I know the world is big, but it hadn't occurred to me until recently that it's big enough to contain millipede enthusiasts.
Where they meet, and what activities they indulge in when they do, I do not know; but what I do know is that they're seriously upset.
It's the fault of Buglife, the Invertebrate Conservation Trust charity based in Cambridge, England. Buglife does all sorts of things to raise awareness of the plight of animals without backbones, and one of the things they've done is to give English names to some animals previously known (to humans, at least) only by their scientific names.
But what has Buglife done? It's gone and named a flat backed millipede, Polyzonium germanicum, in fact, one of only three millipedes in England with its own biodiversity action plan, the Boring Millipede.
Boring? But nothing could be further from the truth when it comes to flat backed millipedes. I mean, some species of flat backed millipedes, when annoyed, give off raw cyanide: it is said that if you put a flat backed millipede in a jar with other bugs, within an hour all the others will be dead.
Boring? Good grief, Agatha Christie made a fortune from plots more likely than that.
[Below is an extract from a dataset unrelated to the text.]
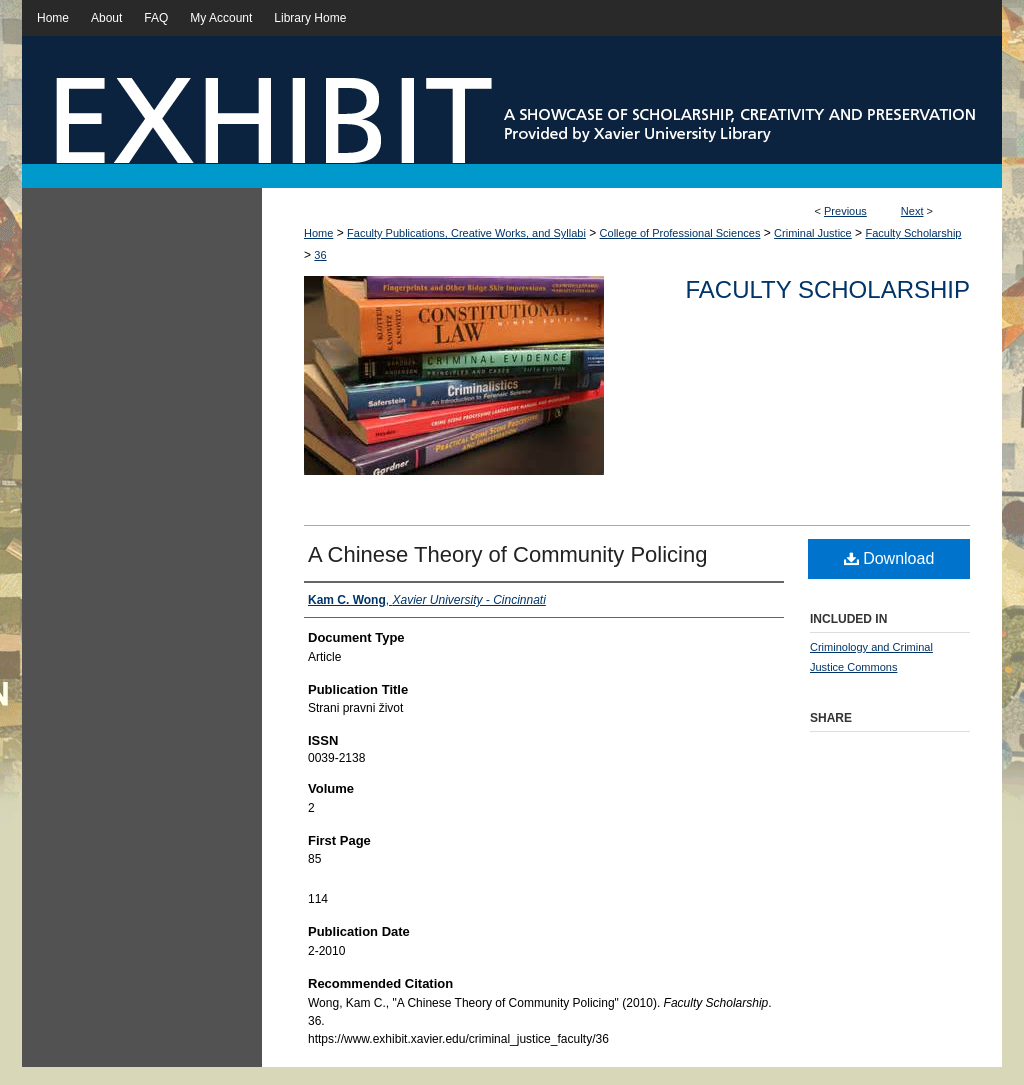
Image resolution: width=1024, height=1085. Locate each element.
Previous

All right, it may be true that the Boring Millipede does, well, bore its way into...well, whatever it is that millipedes like to bore into.
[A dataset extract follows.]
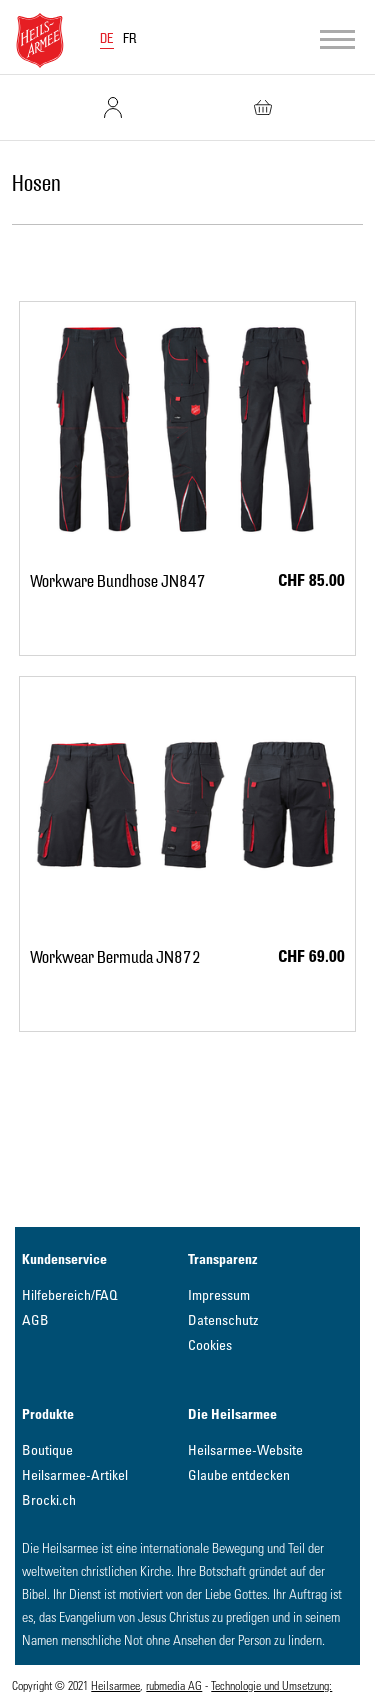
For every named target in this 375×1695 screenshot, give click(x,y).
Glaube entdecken (239, 1474)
But to call it a Boring Millipede is a foul slander, and those millipede enthusiasts, in whichever phone box they happen to be holding their convention, really do have my sincerest sympathy.
Mind you, they want to call the poor thing the Pinhead Millipede.
And, quite frankly, with friends like those...
Word To Use Today But Not About Millipedes: boring. This word comes from the Old English borian and is probably something to do with the Greek pharos, ploughing, and phárynx, meaning throat.